Harrison, who described herself as a longtime “ally and advocate for people who are marginalized,” said she has found “Pepperdine staff to be responsive to student need.” She does, however, see room for improvement pertaining to staff training.
“Like most of the world, people assume that others are abled,” Harrison said. “We need to find more ways to educate the community to the disabilities represented among us, including staff, faculty and students.”
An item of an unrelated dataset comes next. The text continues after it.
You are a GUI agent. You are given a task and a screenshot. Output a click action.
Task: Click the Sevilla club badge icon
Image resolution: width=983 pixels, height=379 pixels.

Both Mazen and Harrison said they have found DPS to be “engaged, concerned, and responsive” as they proposed sustainable solutions for what may have at one point seemed like an ineradicable problem.
Mazen said potential solutions proposed by officials included taking offenses to the disciplinary board where students could lose parking privileges on campus for violations and holding a disabilities awareness week.
“Ms. Mazen’s post on the Freedom Wall raised awareness throughout our community to the importance of accessible spaces being available at all times,” Emrich wrote in an email. “Public safety officers routinely conduct parking and traffic enforcement throughout campus for campus violations, such as an expired campus permit, and those included in the California Vehicle Code, such as parking next to a red curb or in an accessible space without a placard.”
Although Emrich did not comment on specific solutions to current problems, Mazen’s remarks suggest the issue is on the road to recovery.
“The meeting went really well,” Mazen said. “Authorities were responsive.”
All parties offered positive post-meeting remarks.
“I believe the Freedom Wall really pushed people into caring,” Mazen said. “Hopefully these changes will be implemented university-wide.”
For now, her request is simple.
“I just want people to care,” Mazen said. “If not for me, then for other disabled people.”